* BEGIN Data to use *

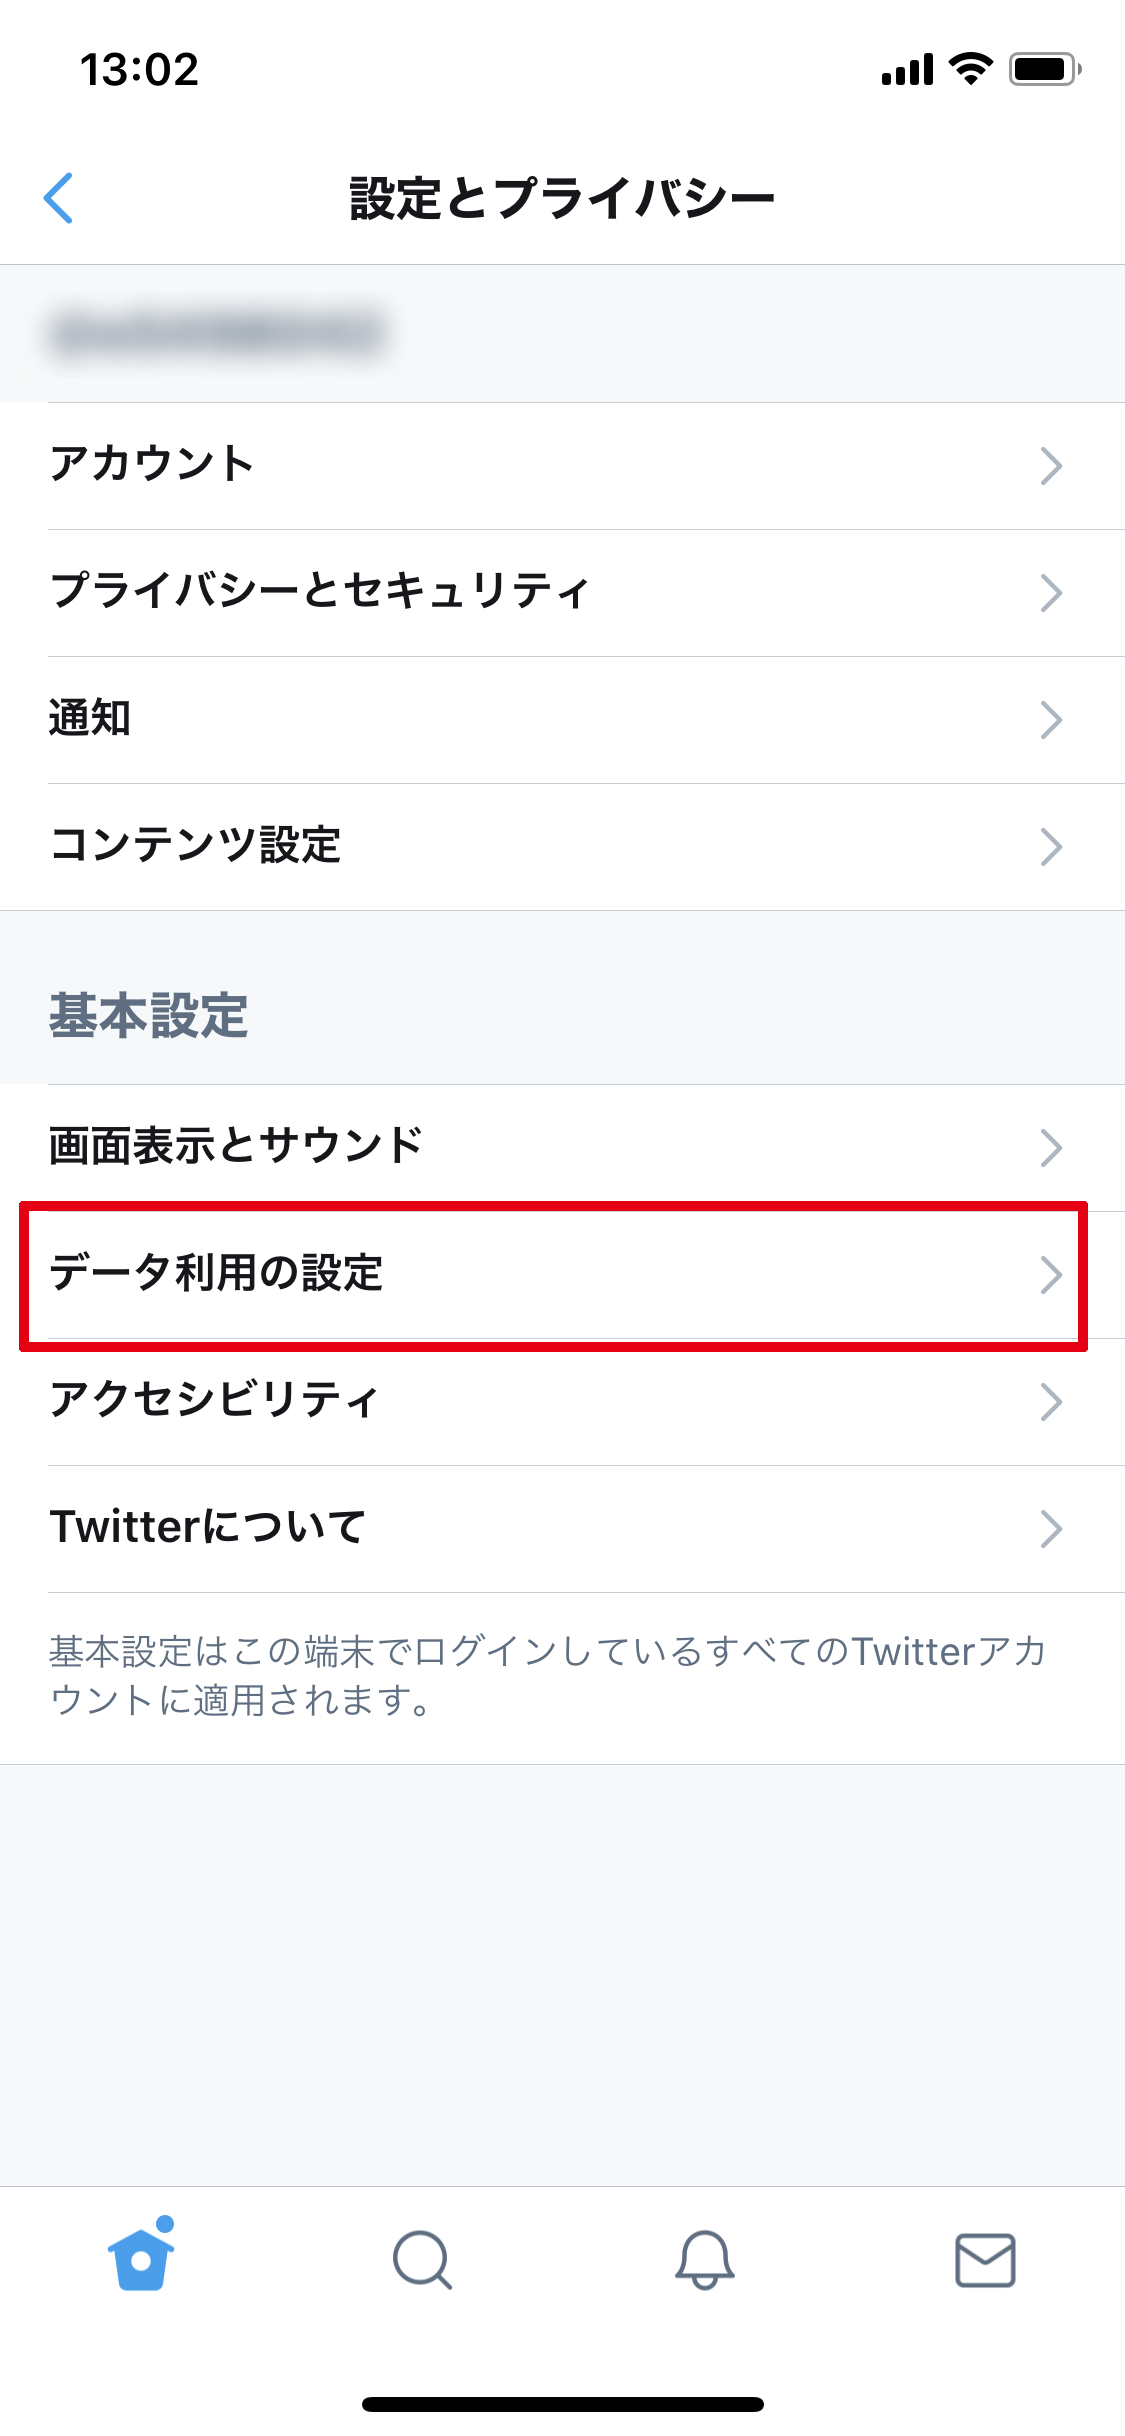
Task: Open the Notifications bell icon
Action: click(704, 2259)
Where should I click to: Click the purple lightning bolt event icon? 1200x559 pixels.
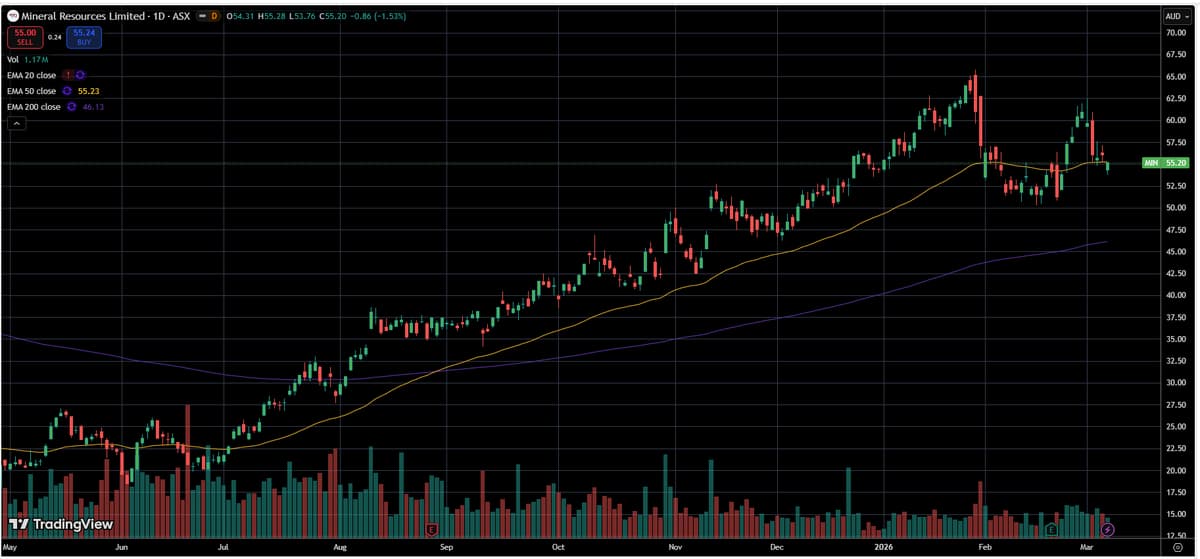1107,529
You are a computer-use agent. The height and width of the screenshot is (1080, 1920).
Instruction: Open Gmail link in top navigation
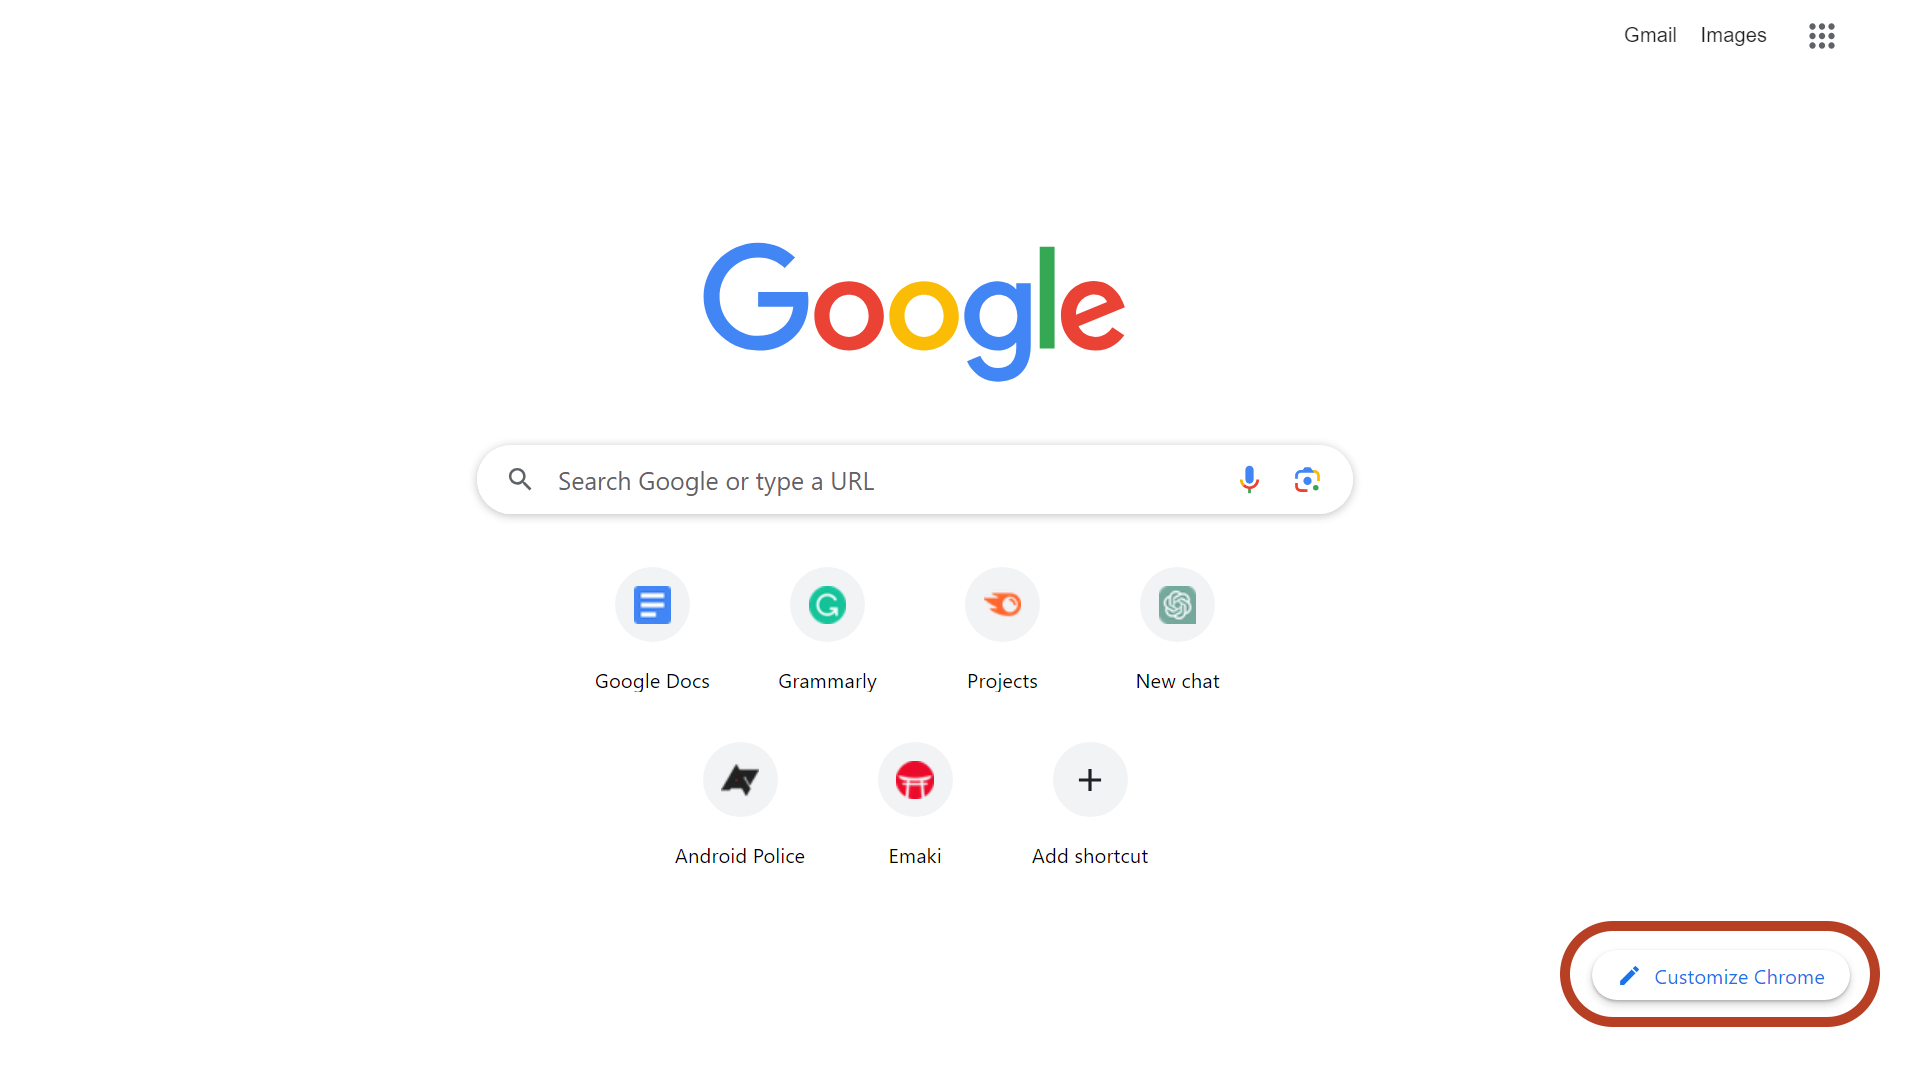click(x=1648, y=36)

* END Data to use *

• **Your task**: Lay out every line of the listing as a Markdown table with two columns, Row and Line, numbering the rows and skipping blank lines. Leave the pictures out of the answer.

• **Exercise answer**:
| Row | Line |
|---|---|
| 1 | Task: Open the Notifications bell icon |
| 2 | Action: click(704, 2259) |
| 3 | Where should I click to: Click the purple lightning bolt event icon? 1200x559 pixels. |
| 4 | 1107,529 |
| 5 | You are a computer-use agent. The height and width of the screenshot is (1080, 1920). |
| 6 | Instruction: Open Gmail link in top navigation |
| 7 | click(x=1648, y=36) |